Career Category

Clinical

Job Description

Amgen focuses on areas of high unmet medical need and leverages its expertise to strive for solutions that improve health outcomes and dramatically improve people’s lives. A biotechnology pioneer since 1980, Amgen has grown to be one of the world’s leading independent biotechnology companies, has reached millions of patients around the world and is developing a pipeline of medicines with breakaway potential.

Observational research (OR) is an increasingly important component in drug development and commercialization, because in the current environment, there is increased demand for information from OR studies for regulatory and reimbursement authorities. The Center for Observational Research (CfOR) at Amgen partners with teams to generate real world evidence for multiple stakeholders across the product lifecycle. CfOR contributes evidence regarding the frequency and distribution of disease or the clinical burden of disease, the natural history or clinical course of disease, the design of clinical trials, cost and utilization patterns, and the safety and effectiveness of interventions.

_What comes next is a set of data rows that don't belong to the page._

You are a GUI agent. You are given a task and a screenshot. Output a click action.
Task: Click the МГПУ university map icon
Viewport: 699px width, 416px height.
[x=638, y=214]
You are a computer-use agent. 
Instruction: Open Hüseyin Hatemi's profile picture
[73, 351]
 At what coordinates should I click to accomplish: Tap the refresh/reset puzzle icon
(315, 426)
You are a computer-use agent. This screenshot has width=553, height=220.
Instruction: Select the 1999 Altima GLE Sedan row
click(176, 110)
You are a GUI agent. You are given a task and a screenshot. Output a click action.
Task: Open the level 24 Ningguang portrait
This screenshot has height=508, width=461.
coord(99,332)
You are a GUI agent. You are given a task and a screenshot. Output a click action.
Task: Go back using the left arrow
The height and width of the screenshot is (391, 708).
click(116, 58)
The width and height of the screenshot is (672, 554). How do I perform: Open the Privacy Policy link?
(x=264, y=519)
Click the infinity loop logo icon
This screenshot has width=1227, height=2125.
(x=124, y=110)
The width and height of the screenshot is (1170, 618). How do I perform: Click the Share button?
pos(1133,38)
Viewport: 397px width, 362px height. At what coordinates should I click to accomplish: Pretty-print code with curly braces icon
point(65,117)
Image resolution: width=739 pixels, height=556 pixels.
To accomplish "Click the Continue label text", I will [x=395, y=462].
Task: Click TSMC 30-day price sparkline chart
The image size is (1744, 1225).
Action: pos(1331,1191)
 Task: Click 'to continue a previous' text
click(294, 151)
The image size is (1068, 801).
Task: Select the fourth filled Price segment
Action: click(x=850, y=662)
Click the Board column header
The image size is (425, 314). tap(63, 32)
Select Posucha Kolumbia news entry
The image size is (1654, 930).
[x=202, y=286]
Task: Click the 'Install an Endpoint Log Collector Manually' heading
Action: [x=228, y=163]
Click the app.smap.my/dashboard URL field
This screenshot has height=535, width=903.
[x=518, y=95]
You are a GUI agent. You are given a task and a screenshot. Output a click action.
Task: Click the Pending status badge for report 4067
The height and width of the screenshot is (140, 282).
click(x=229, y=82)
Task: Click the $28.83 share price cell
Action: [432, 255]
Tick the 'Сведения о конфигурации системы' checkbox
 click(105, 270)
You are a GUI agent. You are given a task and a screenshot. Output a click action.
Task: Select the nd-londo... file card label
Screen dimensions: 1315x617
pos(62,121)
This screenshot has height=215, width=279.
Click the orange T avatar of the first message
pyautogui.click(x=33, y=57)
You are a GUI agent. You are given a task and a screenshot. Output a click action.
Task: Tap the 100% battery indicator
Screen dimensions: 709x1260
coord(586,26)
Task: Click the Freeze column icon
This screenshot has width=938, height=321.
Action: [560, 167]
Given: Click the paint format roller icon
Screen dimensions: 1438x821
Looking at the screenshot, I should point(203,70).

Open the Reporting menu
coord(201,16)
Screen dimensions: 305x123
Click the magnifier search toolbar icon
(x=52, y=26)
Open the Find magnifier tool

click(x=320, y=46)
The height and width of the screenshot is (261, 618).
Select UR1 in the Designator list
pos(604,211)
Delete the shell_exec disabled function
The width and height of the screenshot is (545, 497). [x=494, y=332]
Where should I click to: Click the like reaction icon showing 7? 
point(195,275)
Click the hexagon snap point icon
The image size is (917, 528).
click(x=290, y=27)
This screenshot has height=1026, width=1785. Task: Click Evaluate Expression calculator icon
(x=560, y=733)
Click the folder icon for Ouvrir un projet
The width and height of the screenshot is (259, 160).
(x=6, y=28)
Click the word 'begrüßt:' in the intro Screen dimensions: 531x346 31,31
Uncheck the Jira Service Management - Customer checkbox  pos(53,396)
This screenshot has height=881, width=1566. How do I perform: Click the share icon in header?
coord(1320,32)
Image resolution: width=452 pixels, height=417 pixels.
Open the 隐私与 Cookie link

Amgen is seeking a dedicated Biostatistical Programming Manager to join our Center for Observational Research (CfOR) organization, based in Hyderabad, India. This crucial role involves leading a team of senior statistical programmers who will generate Real-World Evidence (RWE) to support Amgen products throughout the drug development lifecycle. This lead programming role will collaborate with teams across multiple time zones to oversee request fulfillment, clarify requirements, track projects, resolve issues, and deliver high-quality results.​ The Biostatistical Programming Manager will report to a locally based Director of Biostatistical Programming.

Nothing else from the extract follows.